Animal Logic Adds Skies and Pods for Toohey's Extra Dry

Money doesn’t grow on trees. Neither does beer. But the latter can grow up from the ground at least in the new spot ‘HarvesTED’ for Toohey’s Extra Dry.
The spot opens with a hipster-farmer plucking a single hair from his quaff, planting it and dousing the soil with some Toohey’s Extra Dry. AS the seasons change little pods grow to eight feet until it is time for the harvest. The hundreds of pods open, each containing a hipster clone holding a beer and the farmer plucks the fruits of his labor.

Click below to Watch the spot.

To achieve the passage of seasons Animal Logic was brought on to handle the extensive sky replacements for every shot of the spot as well as replicate and composite the few practical pods into a field of hundreds.

“The sky replacement was quite a major undertaking just because things weren’t set up during the shoot to easily do a sky replacement.

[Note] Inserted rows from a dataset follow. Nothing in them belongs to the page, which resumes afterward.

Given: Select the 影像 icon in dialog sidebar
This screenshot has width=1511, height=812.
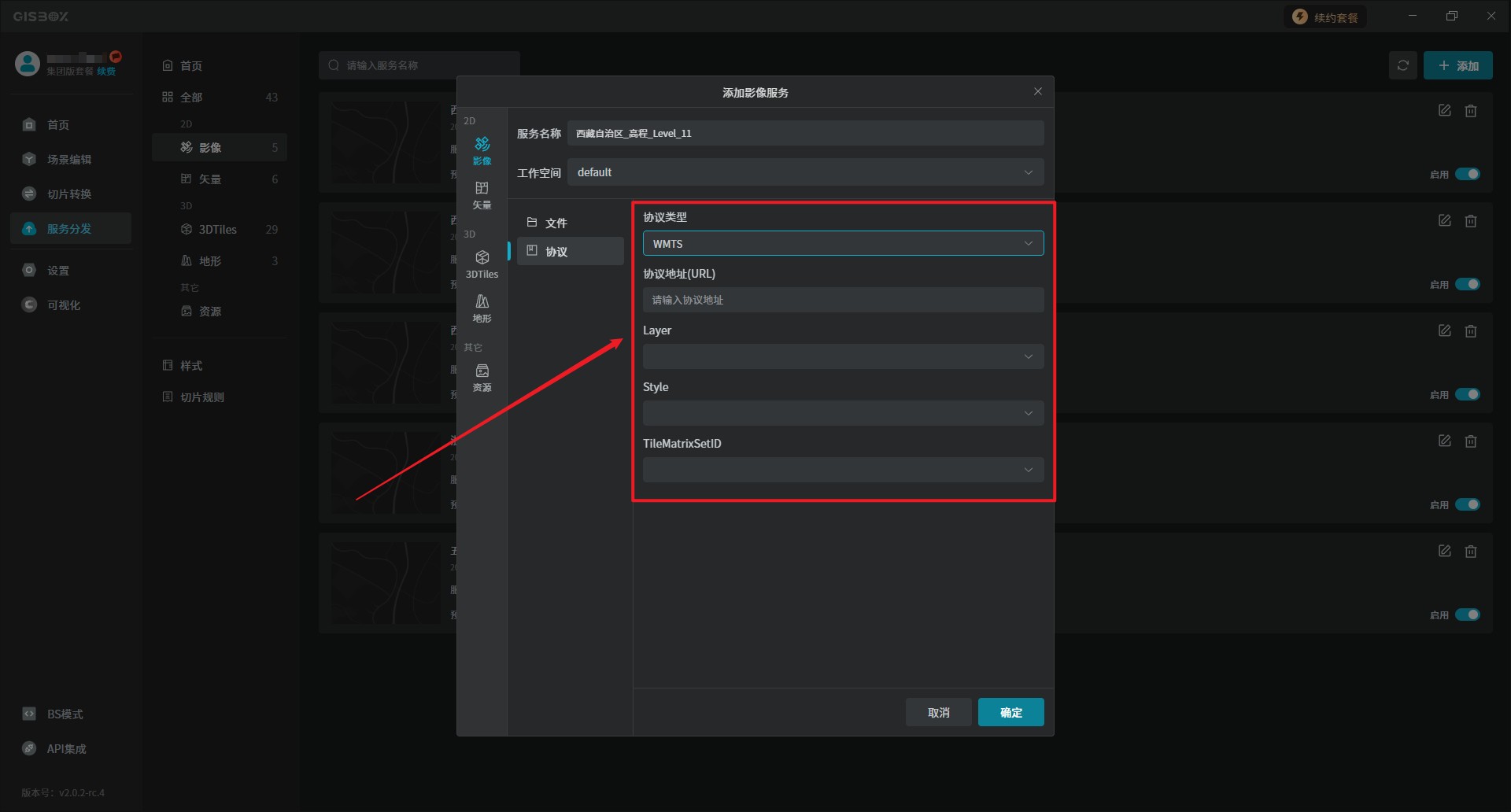Looking at the screenshot, I should point(482,149).
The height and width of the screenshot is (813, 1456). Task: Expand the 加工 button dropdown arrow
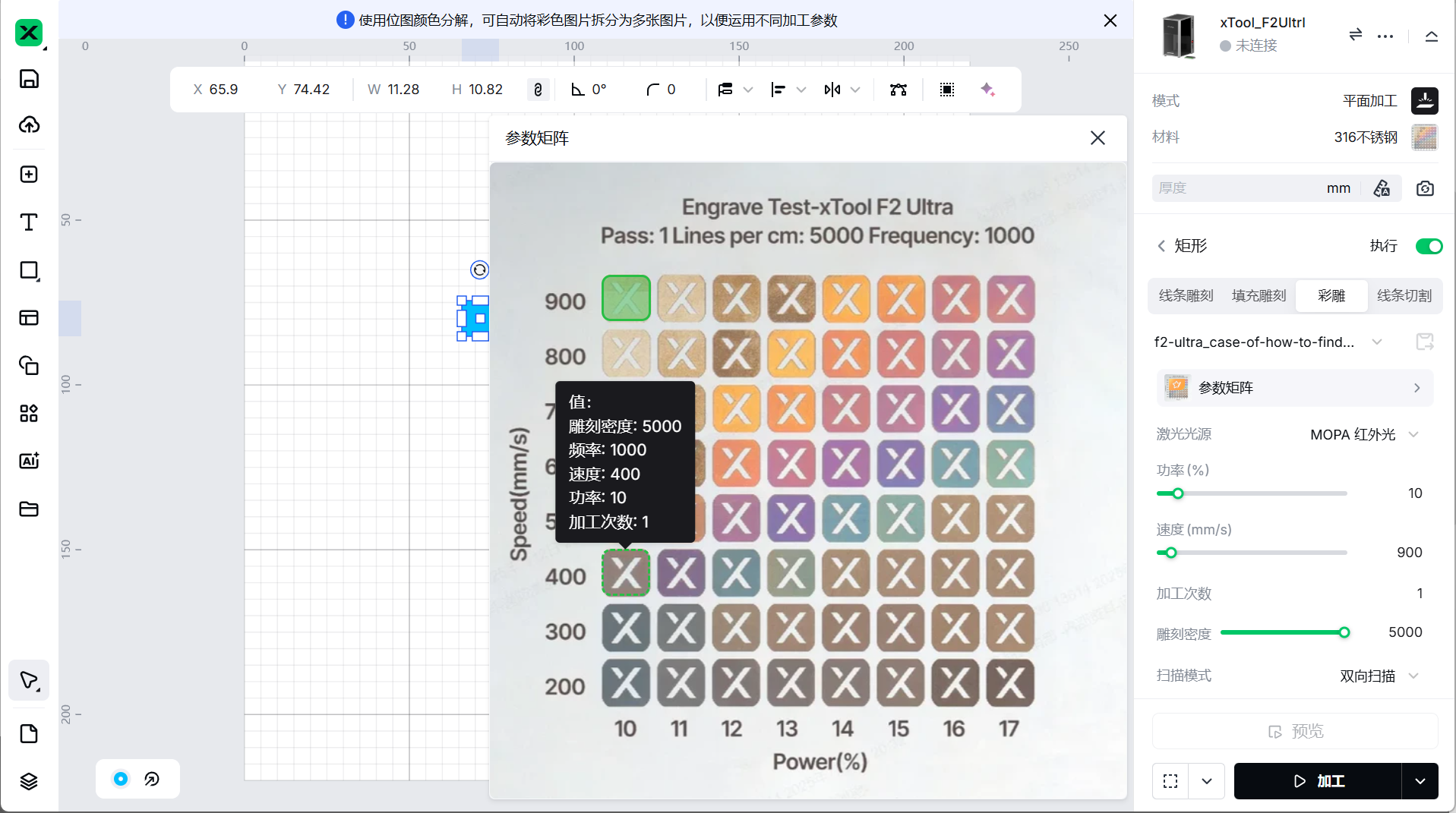1420,781
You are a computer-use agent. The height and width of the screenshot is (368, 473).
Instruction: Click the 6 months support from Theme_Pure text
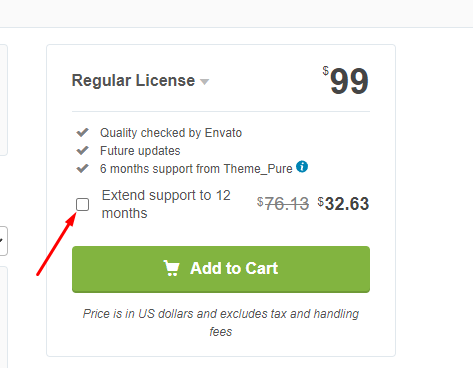pos(196,169)
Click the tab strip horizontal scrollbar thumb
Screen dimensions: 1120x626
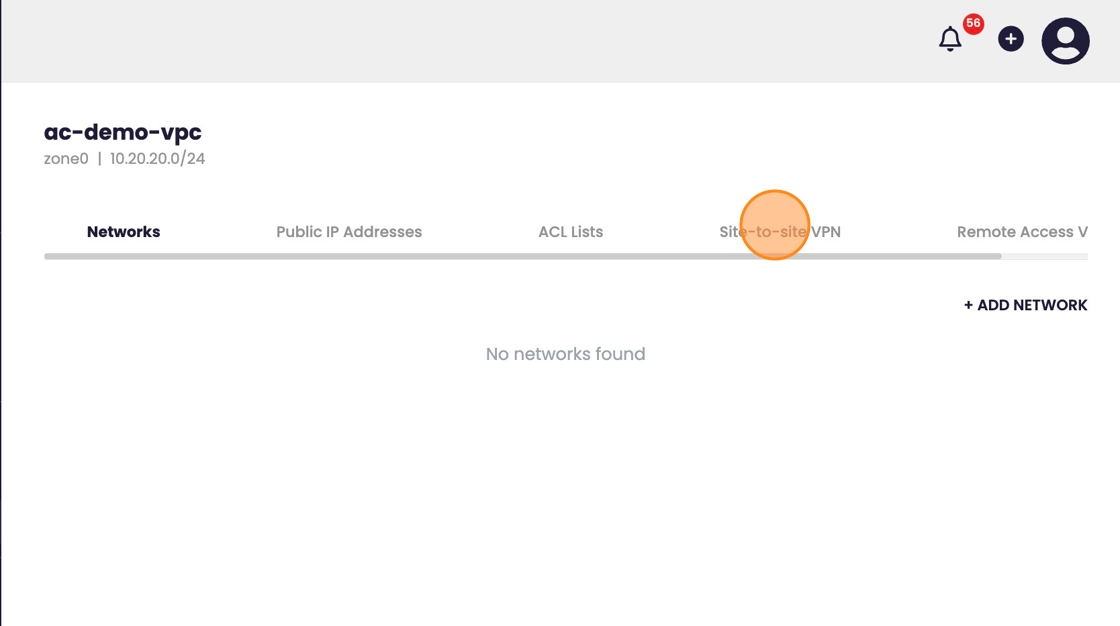[522, 257]
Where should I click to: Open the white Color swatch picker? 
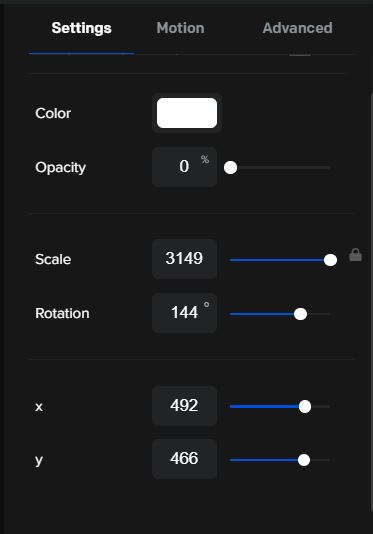pyautogui.click(x=187, y=113)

There was no chroma-key or anything like that,” explains VFX Supervisor Leoni Willis. “We had depict a passage of time and show a number of moods in the sky and the clouds, the sunrise and sunset, the daybreak, different weather conditions. So it wasn’t one set style of sky, it was coming up with a whole range of skies to get that feeling across. And then adding animation to put movement I the clouds.”
They culled the skies from their own stills library of skies, stills taken around the time of the shoot and even used one sky from one shot that was composited into a different shot. Autodesk Flame was used for all the compositing work on the spot. Once composited they added subtle movement and a unique color treatment to the skies.

“The skies obviously had to blend in with what was shot but we also wanted to give them a little bit of an unusual feel to them, not so weird that it wouldn’t be believable but the director was keen to make then just a little unusual so that’s why we went for dramatic colorings in some of them – the pinks and oranges and such,” says Willis.

They also had to multiply the number of pods from the handful of practical pods to an entire field using the stills Willis took on set. Then they had to create the effect of the pods blooming with the sunrise.

“The pod replacement when they start to open in the morning was a huge composite because there were just six pods shot and I added over 70 and then also to make them feel that they were interacting with the sun I placed in the sky so that when the sun came up the pods opened. To get a level of realism took quite a while,” Willis says. “Then the following shot with the pods opening, they had one pod on set that was a mechanical opening pod and that was shot against chroma-key. That was a lockoff that I just repositioned the three different ones and retimed them so that they didn’t open at exactly the same time.”

Additionally, Animal Logic composited in the water from the motorcycle, some of the spray from the extinguisher and the pollen dust swirling around the pods as they open.